* GIVEN RECORDS
Content starts

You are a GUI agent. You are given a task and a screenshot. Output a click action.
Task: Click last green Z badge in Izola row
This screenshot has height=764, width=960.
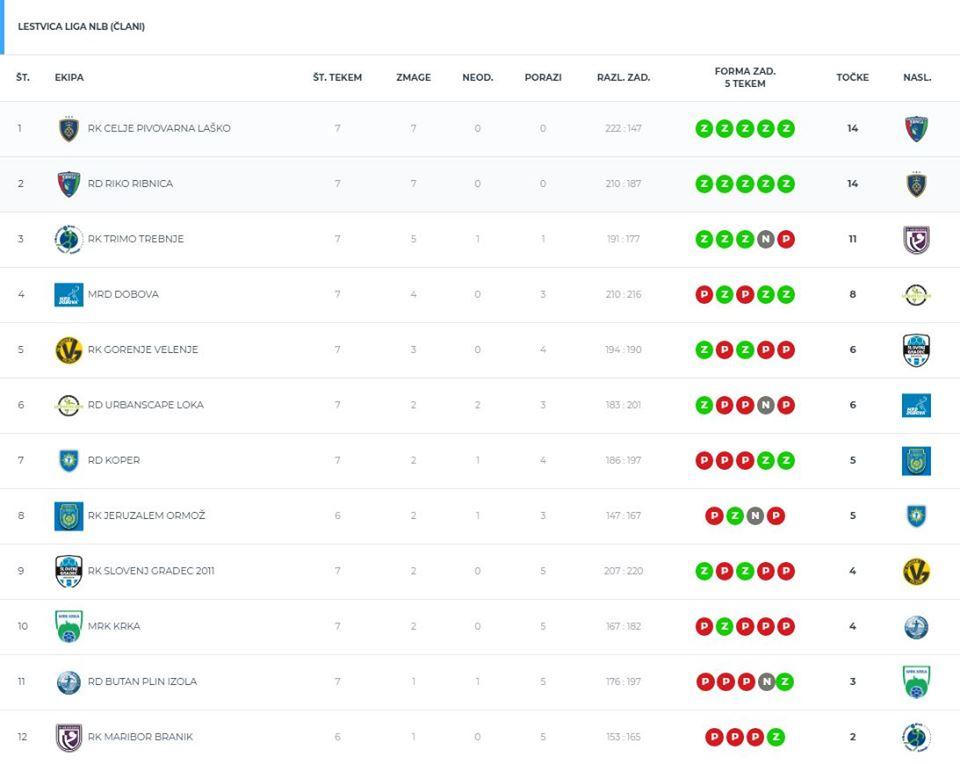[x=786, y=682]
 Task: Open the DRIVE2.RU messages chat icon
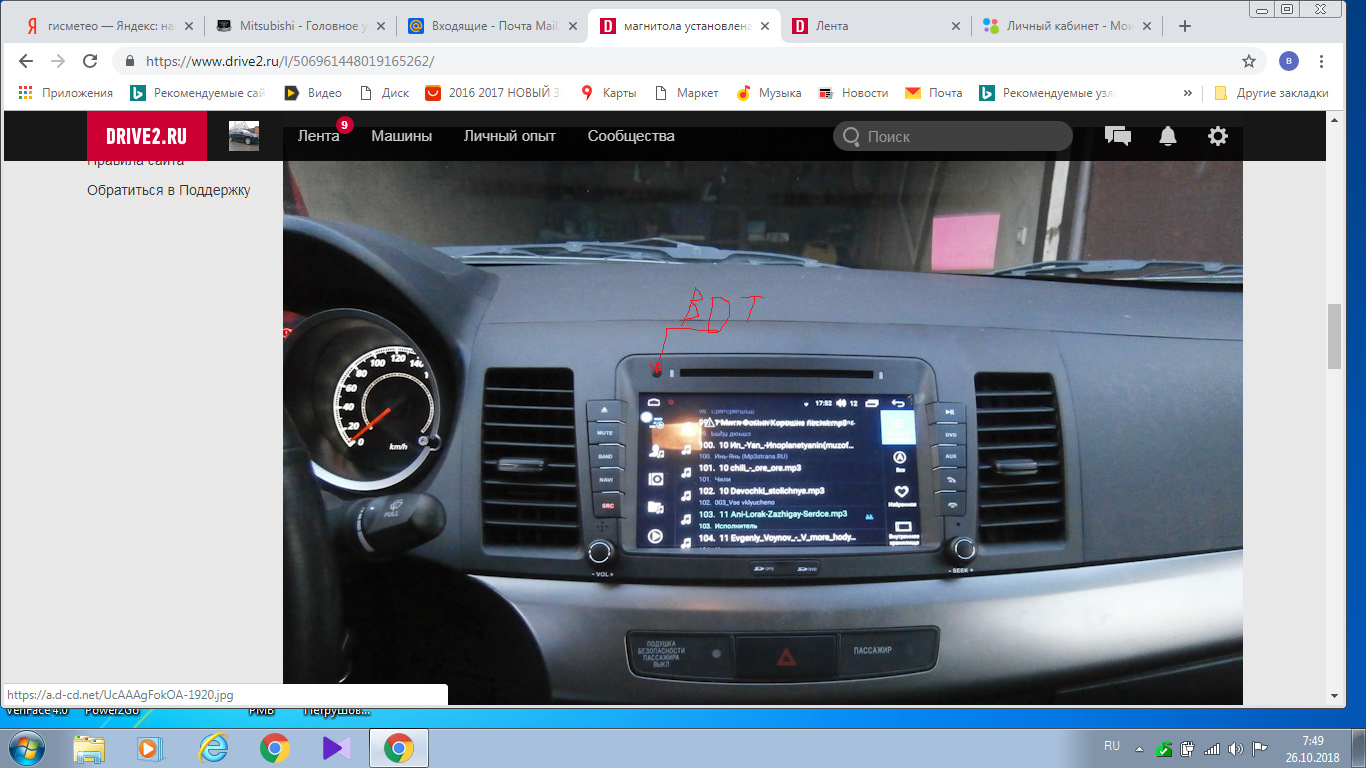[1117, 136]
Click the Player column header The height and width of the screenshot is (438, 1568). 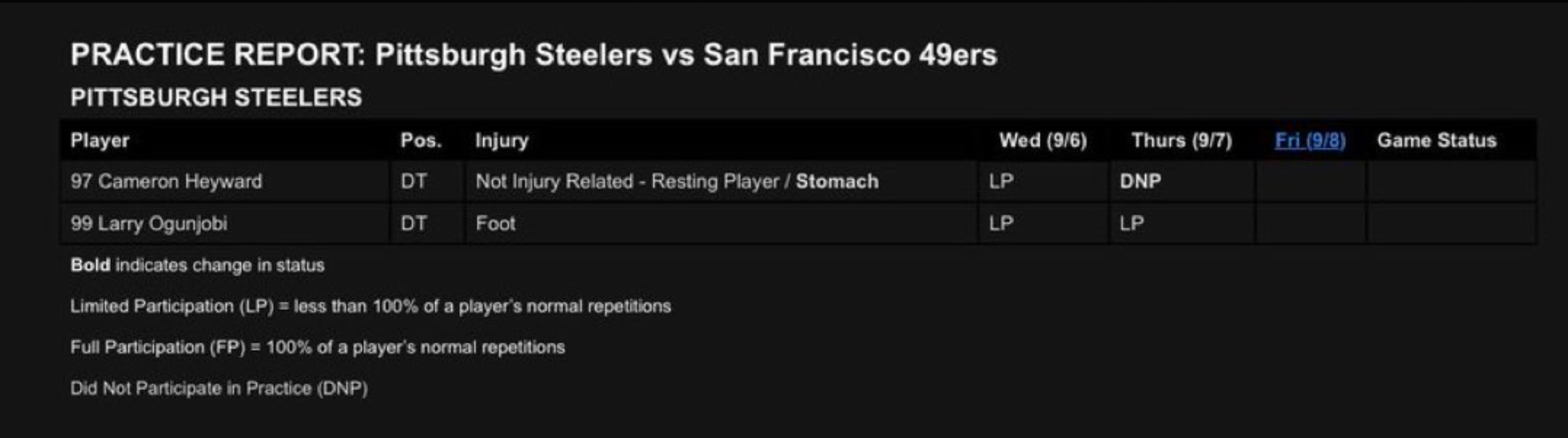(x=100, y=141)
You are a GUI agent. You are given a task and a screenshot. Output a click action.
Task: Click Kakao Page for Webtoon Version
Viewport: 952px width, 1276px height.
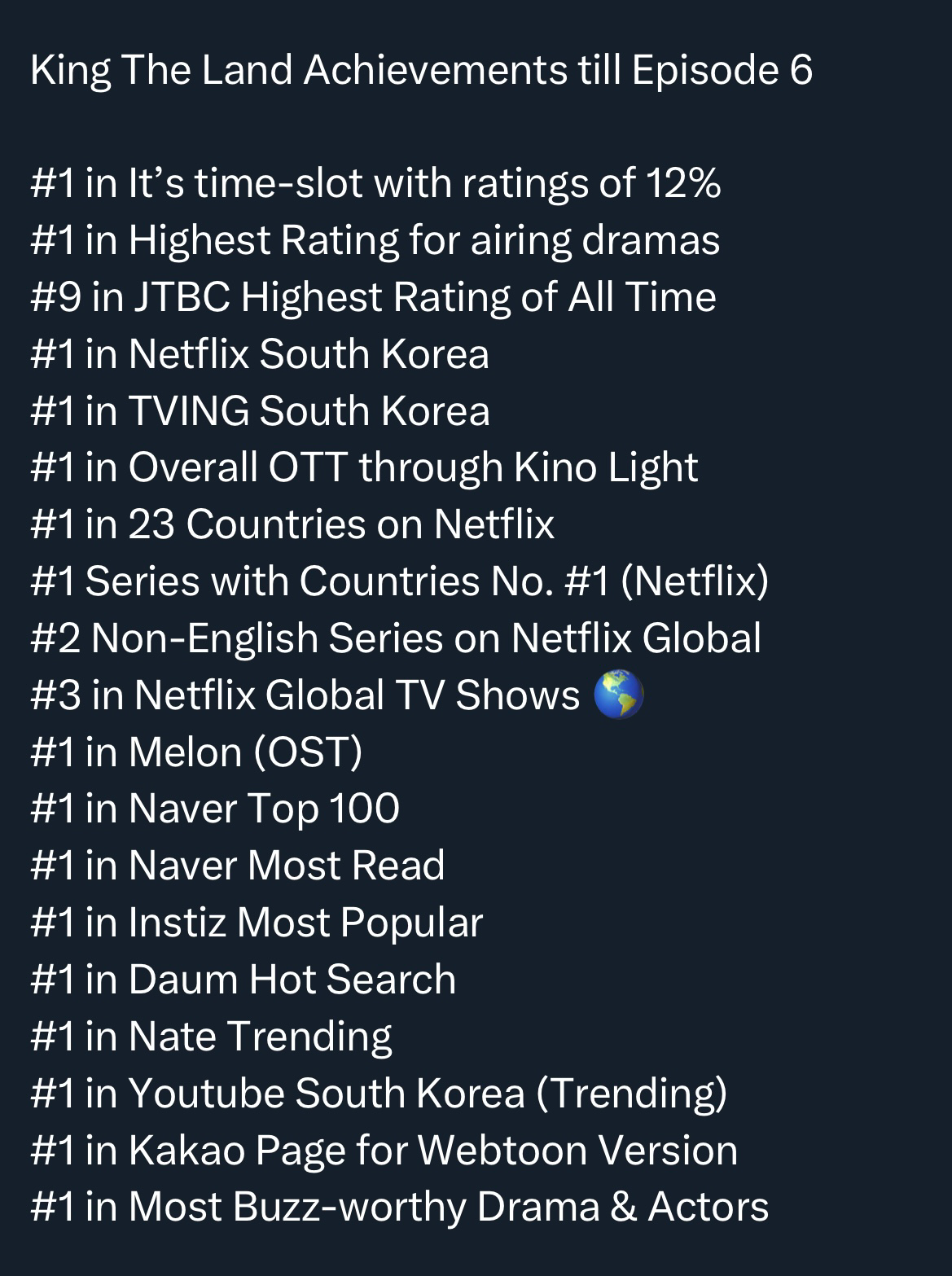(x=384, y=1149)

Content ends

* WHAT THE EXERCISE ASKS
In the copy, include exactly the lines from the one containing "Task: Click Kakao Page for Webtoon Version" through the last line of the records, and no pictures or other text.

* COMPLETED EXERCISE
Task: Click Kakao Page for Webtoon Version
Viewport: 952px width, 1276px height.
(x=384, y=1149)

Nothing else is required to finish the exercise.